Specifically, the bill would establish clearing and auction timelines for spectrum in 1915-1920 MHz and 1995-2000 MHz (the PCS H Block), 2155-2180 MHz (the AWS-3 block), 1755-1780 MHz, 15 MHz from the government spectrum at 1675-1710 MHz paired with 15 MHz to be determined by the FCC. The bill would also allow the president to substitute alternate spectrum for 1755-1780 MHz and would reallocate the 700 MHz D Block from commercial to public safety use. The bill would also grant the FCC authority to conduct incentive auctions under which it shares some of the proceeds with licensees who return spectrum. The bill would also assign certain spectrum for public safety broadband use to the Administrator. According to CBO, this provision would produce a net $15.2 billion in auction proceeds over ten years to help offset other costs within the legislation.
TITLE VII—MISCELLANEOUS PROVISIONS
Repeal of Certain Timing Shifts of Corporate Estimated Tax Payments: The bill would repeal a series of recently enacted tax payment schedule timing shifts that have been implemented to modify the required payment of taxes for budgetary estimate purposes. Under current law, companies are generally required to pay corporate estimated taxes according to a regular schedule set by statute. For companies with assets of $1 billion or more, that general payment schedule has occasionally been modified to shift the timing for payment of certain such installments.
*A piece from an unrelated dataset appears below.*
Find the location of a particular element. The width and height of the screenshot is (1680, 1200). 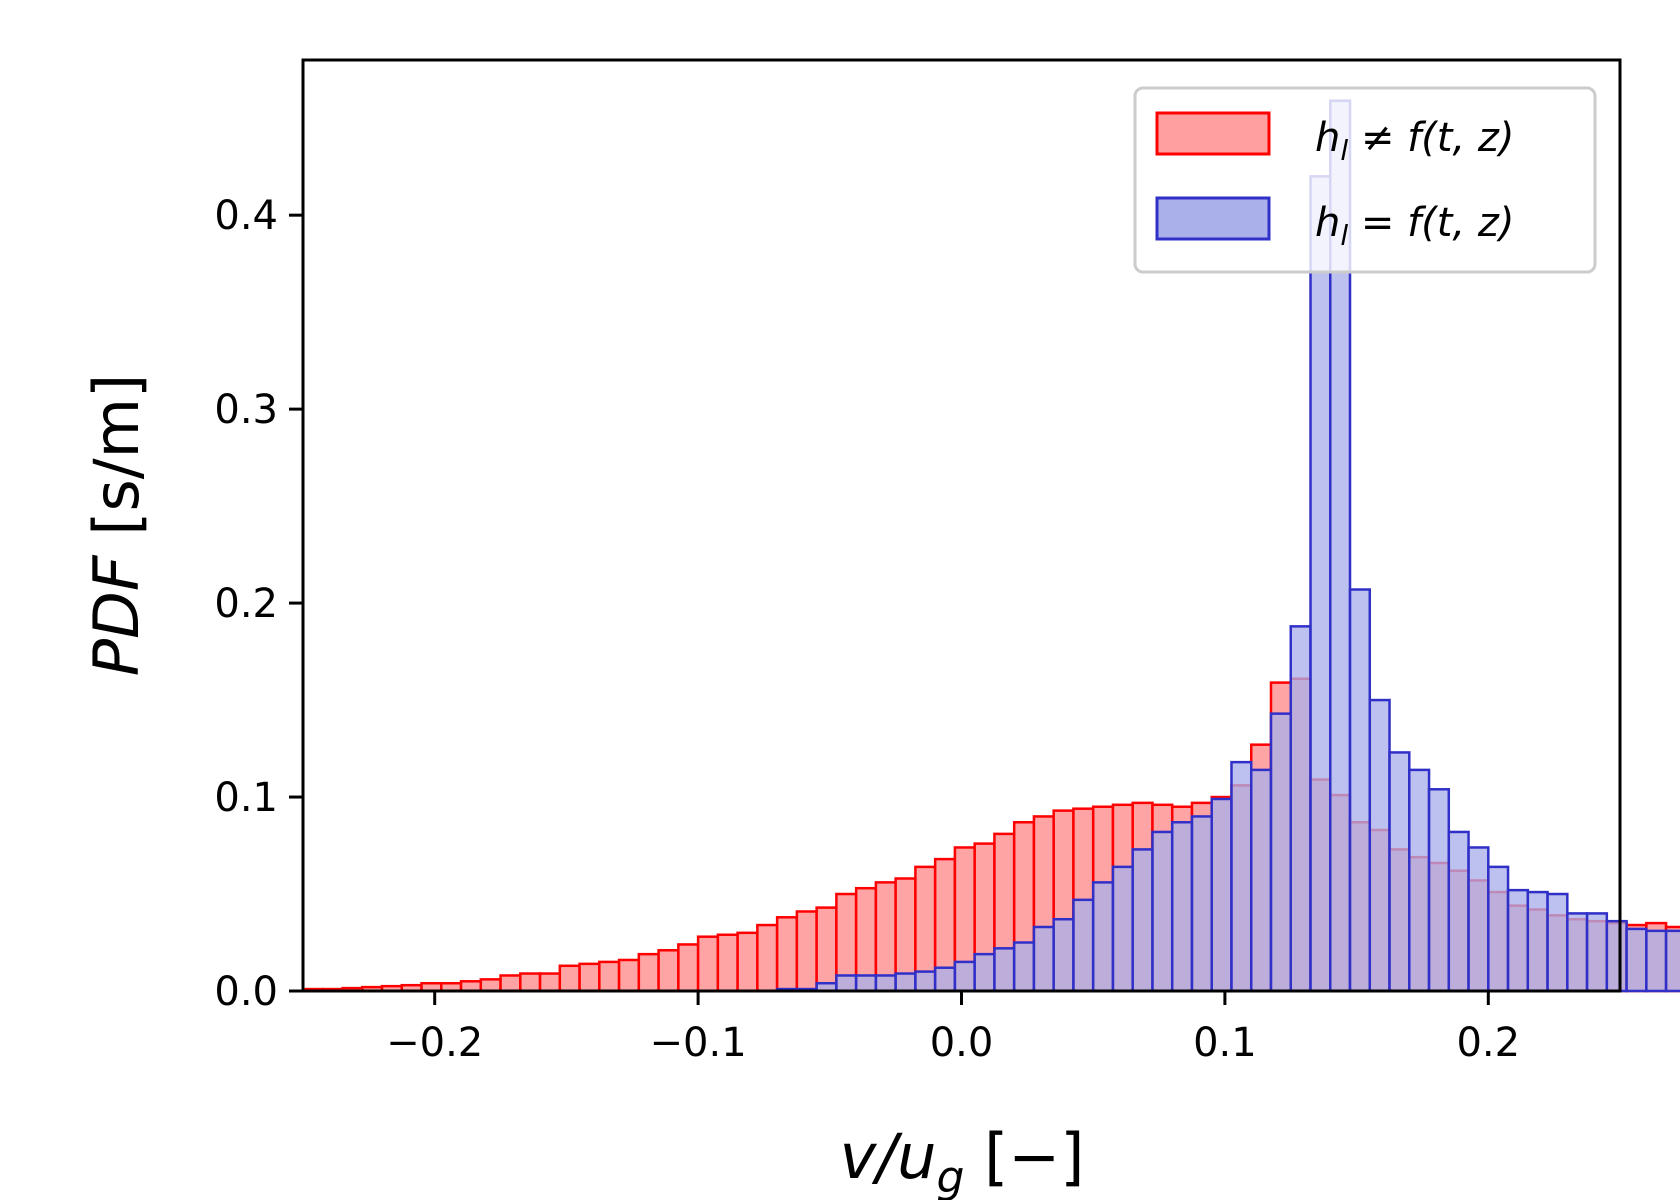

x-tick-label: 0.2 is located at coordinates (1488, 1043).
Typically, these provisions have increased covered corporations’ estimated tax payments that are due in the fourth quarter of particular years by a certain percentage, while decreasing those corporations’ payments by a corresponding amount in the first quarter of the following years. Under the bill, a series of these recently enacted timing shifts would be repealed, restoring the regular payment schedule that applied prior to their enactment.
According to CBO, the Conference Report would change revenues and direct spending to produce increases in the deficit of $101.1 billion in fiscal year 2012 and $89.3 billion over the 2012-2022 period. The bill would reduce revenues by $77.6 billion over the 2012-2022 period and increase direct spending by $11.7 billion over that period, according to CBO’s and JCT’s estimates.